Leur modèle de démocratie abâtardie s’est essoufflé. Les rebellions, scandales politiques, financiers et militaires donnent l’impression profonde que notre façon de faire et de vivre ne convient plus. Il faut changer de logique. Les moments difficiles que nous vivons offrent à nous tous une occasion unique de remodeler les politiques de gouvernance à l’image de notre culture et de notre identité, d’en faire un véritable instrument de changement capable d’améliorer la vie des citoyens de notre Nation.
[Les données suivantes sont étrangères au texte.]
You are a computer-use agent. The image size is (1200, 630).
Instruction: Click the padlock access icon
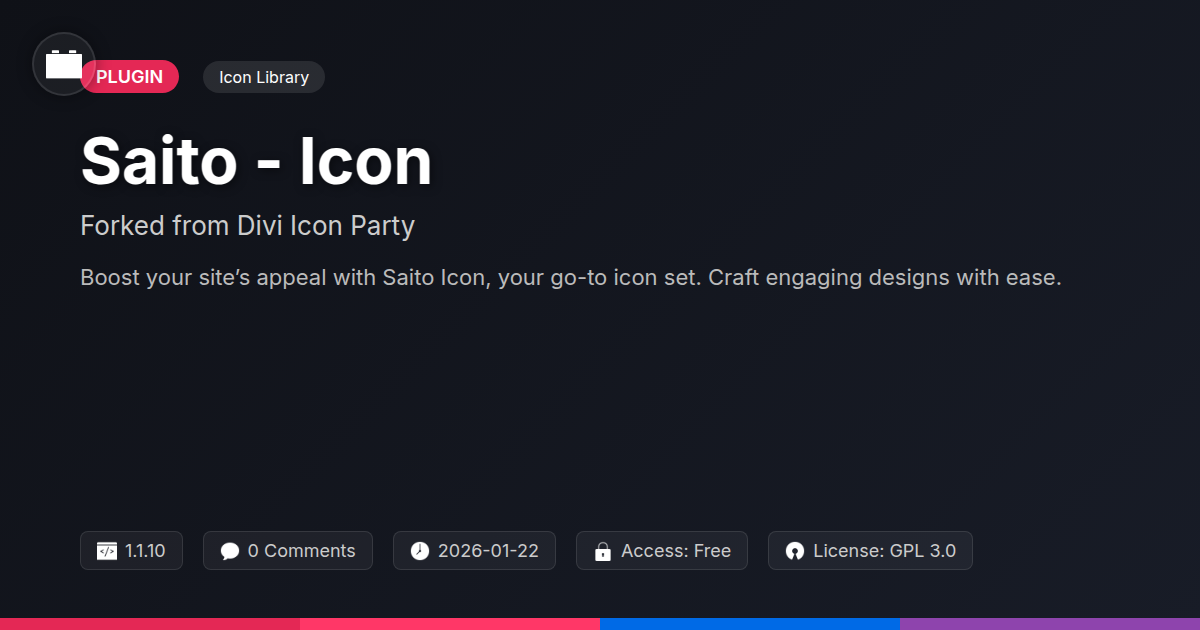click(x=603, y=551)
Nous devons nous engager ensemble pour construire un projet de redressement national afin de recréer l’espoir et changer la vie.
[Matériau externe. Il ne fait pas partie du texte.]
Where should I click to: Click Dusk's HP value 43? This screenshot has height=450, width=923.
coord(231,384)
Il se peut que nous ne fussions pas en mesure de contrôler les circonstances qui ont provoquées ces crises dans notre pays, mais nous devrons être en mesure de contrôler les réponses à ces circonstances. L’une des bonnes réponses à ces circonstances est de changer de logique et de refonder la classe politique. Nous ne pouvons préparer et protéger l’avenir qu’avec la mobilisation du peuple malien et de leaders visionnaires et ambitieux. Nos citoyens aspirent à des politiques tournées vers l’avenir et fondées sur une vision capable de porter leurs aspirations pour les cinquante années à venir et au-delà.
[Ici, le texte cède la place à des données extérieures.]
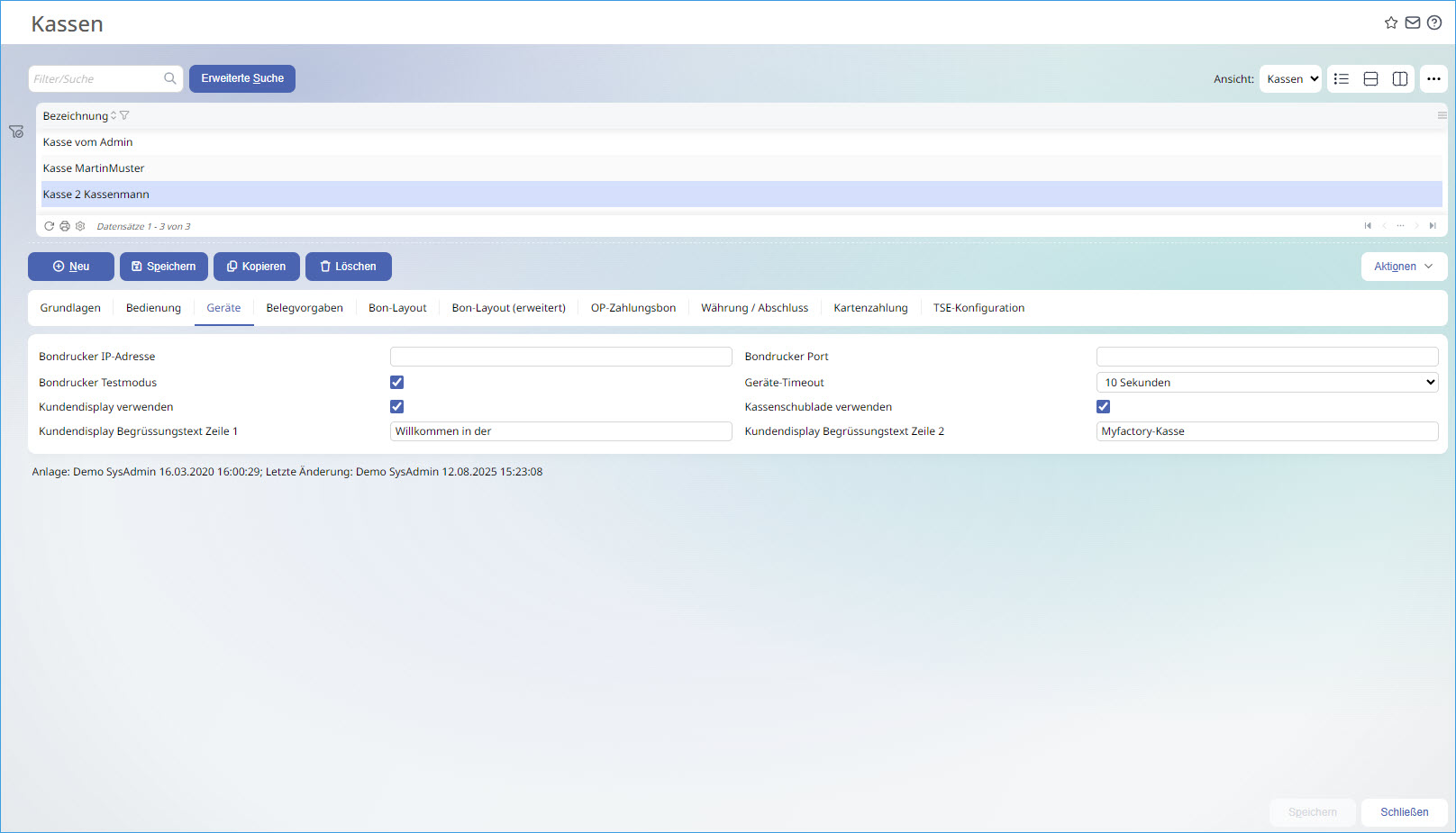Open the Ansicht Kassen dropdown
This screenshot has height=833, width=1456.
pos(1290,79)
Le Mali fait face à un choix épique. Nous vivons des moments inédits qui seront consignés dans l’histoire. Au cours de ces dernières décennies, une grande partie de ce qui nous est cher a été foulée au pied – nos normes, nos valeurs, et mêmes nos lois. La réputation du Mali en tant que leader régional compétent en est détruite. Sans le changement nécessaire, l’ensemble des politiques mal réfléchies des leaders politiques incompétents et insouciants sera toujours une menace imminente pour la sécurité de notre nation et un sérieux danger pour sa survie. En effet, l’incompétence et la maladresse de ces politiques face aux problèmes de société ont quotidiennement des conséquences fatales sur nos populations et menacent notre pays dans son existence. Dans les mois à venir, les résultats de nos actions définiront notre pays pour la génération future. Mais avec votre participation massive au processus véritablement démocratique, nous pouvons remettre notre pays sur le devant de la scène. Nous ne devons plus continuer à ignorer les actions et politiques mal réfléchies de cette sulfureuse classe politique face aux crises qu’elle nous a imposées et que nous vivons amèrement. Mais il est aussi très important de comprendre que pour relever les défis de la crise multidimensionnelle et s’affirmer dans un monde en plein bouleversements géopolitiques, nous avons l’obligation morale et le devoir patriotique d’élaborer une stratégie commune basée sur des objectifs réellement nationaux prenant en compte les aspirations et les préoccupations de l’ensemble de notre peuple.